Per quanto è antica quella dei resti ritrovati sui fondali della baia, la storia del Castello è invece moderna, almeno nelle sue fasi più significative. A ricostruirla è stato l’antropologo UGO VUOSO, che è partito da Alfonso il Magnanimo artefice delle opere che hanno cambiato volto all’isolotto, facendone un castello in grado di svolgere un ruolo strategico, più volte sfruttato per controllare il golfo e conquistare o riconquistare Napoli. E al periodo di Alfonso appartiene anche l’insediamento (forzato) di truppe catalane sull’isola. Peraltro, il periodo aragonese fu il più fiorente, di massimo splendore per la rocca, dove si costituirono anche importanti cenacoli culturali.

Vuoso ha poi ripercorso i due secoli sotto il controllo dei D’Avalos, finiti nel 1739 che rappresentò una svolta per il Castello e per l’isola, che si affrancò da quel dominio. Poi arrivò la lenta, inesorabile decadenza, conclusa con il bombardamento del 1809, che ridusse il maniero in macerie. Poi il bagno penale di epoca borbonica e la concessione dei terreni in affitto, che trasformerà l’isolotto a fine ’800 in un’area vitivinicola, in linea con l’economia prevalente sull’isola grande. Fino alla vendita nel 1912 all’avvocato Nicola Mattera. Il Castello comincerà solo decenni ad affermarsi come luogo turistico, mentre il suo recupero e rilancio anche culturale è ancora più recente.

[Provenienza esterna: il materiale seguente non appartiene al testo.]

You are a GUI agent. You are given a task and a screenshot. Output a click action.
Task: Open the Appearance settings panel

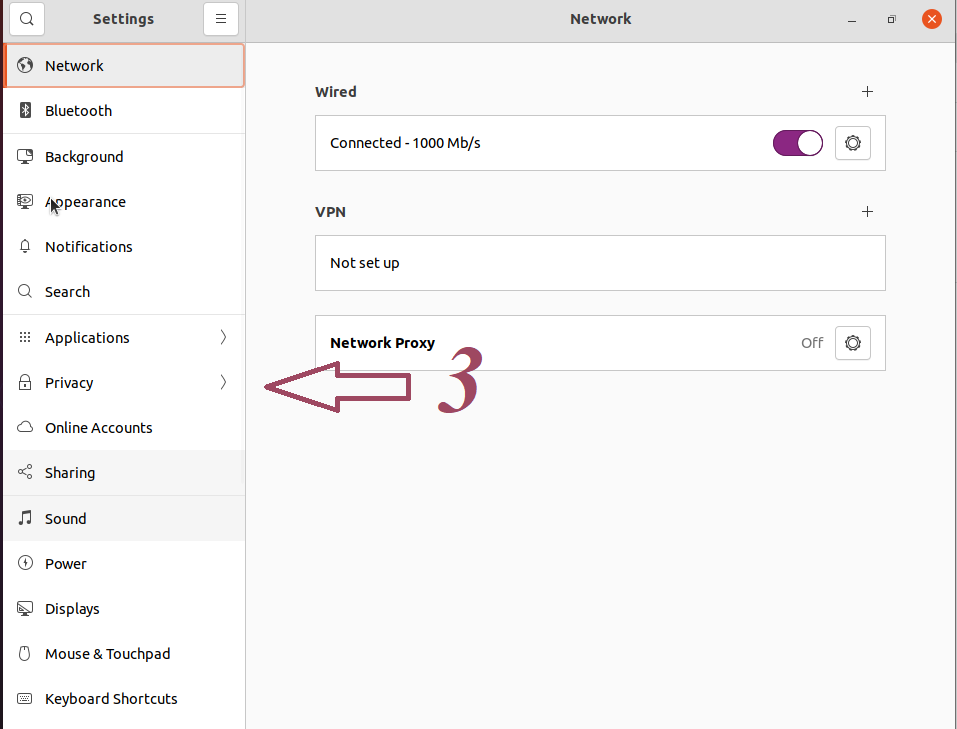(86, 202)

Vuoso si è anche soffermato sui miti del Castello, sulle rovine che evocavano il passato in modo inquietante, sugli spiriti da cui si riteneva fosse popolato, sulle leggende e i racconti fantastici che ha ispirato. Una realtà unica anche in questo, l’Insula Minor. Straordinaria e affascinante in ogni suo aspetto. Il simbolo/sintesi dell’isola d’Ischia.